'Israel settles olim, but not Gush Katif evacuees'

Ashkelon Regional Council head explains how Israel still hasn't fulfilled its promise to take care of former Gush Katif residents.

Benny Tocker ,

Neve Dekalin, Gush Katif (July 2005)
Neve Dekalin, Gush Katif (July 2005)
Nati Shohat/Flash 90

Yair Farjun, the head of the Ashkelon Beach Regional Council, has revealed the sad reality of the families evacuated from Gush Katif to senior members of the Hemed religious education administration.

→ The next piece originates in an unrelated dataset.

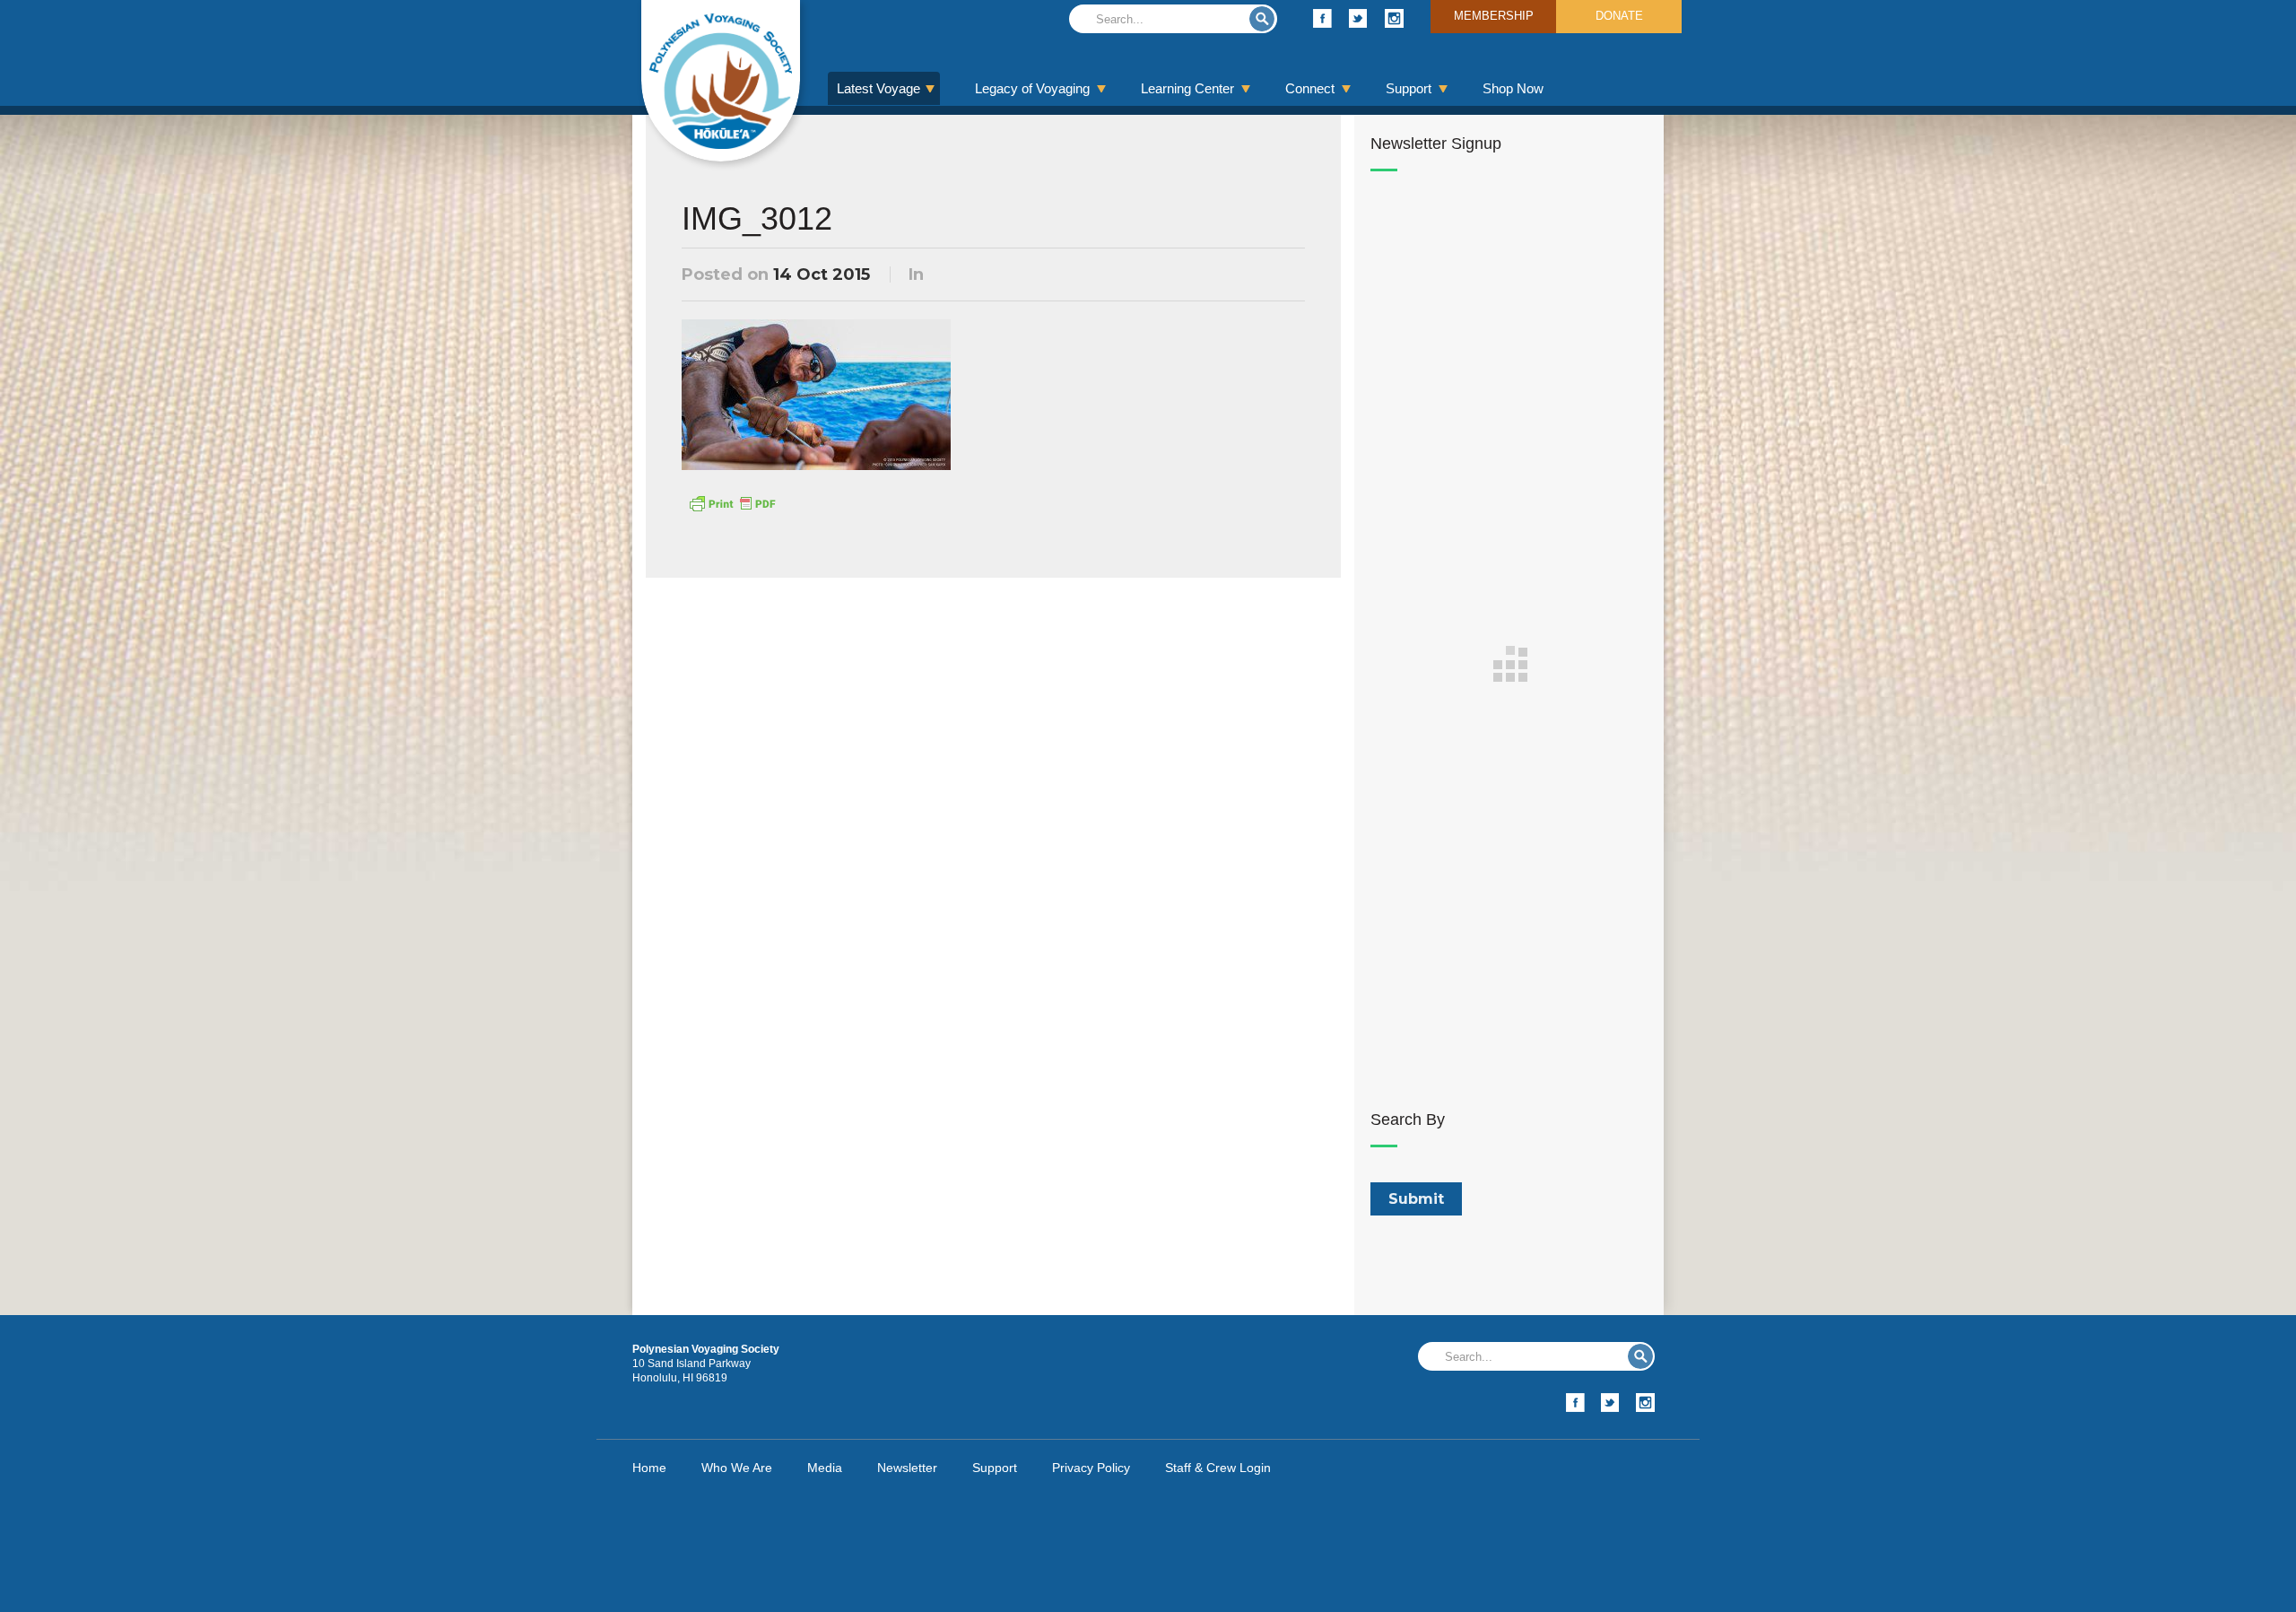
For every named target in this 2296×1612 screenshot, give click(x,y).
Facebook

Farjun told Arutz Sheva that it's important for the Israeli education system to deal with the big question of why the state did not uphold its promises. "It's really a sad and fascinating story. The State of Israel has managed to build hundreds of communities since it was created. Now, 11 years after the evacuation, the State of Israel has not truly rehabilitated all of those it evacuated.

"They need to fulfill their promise but, sadly, the temporary residences are still standing. Neve Dekalim's school was only built after eight years. On one hand there is action, but on the other there are the temporary residences and only ten percent of the people, at most, have returned to farming."

He explained that the education system should deal with the sad reality. "There are many people who, since the evacuation, have not returned to the workforce. And there are 30 to 40 percent who didn't return to work and are now already 65 years old. They haven't been working for ten years. I recently realized that we, as a state, know how to settle olim hadashim who voluntarily came to the Jordan Valley, the Negev or Judea and Samaria, but the State doesn't know how to settle the people who were evacuated."

Farjun praised the religious education system. "Once a year there is the Gush Katif heritage day, and I always see which schools participate. It's fascinating to see that only the religious schools, plus a few that aren't in the Hemed system who come out of curiosity or in order to know what to say when they are asked questions."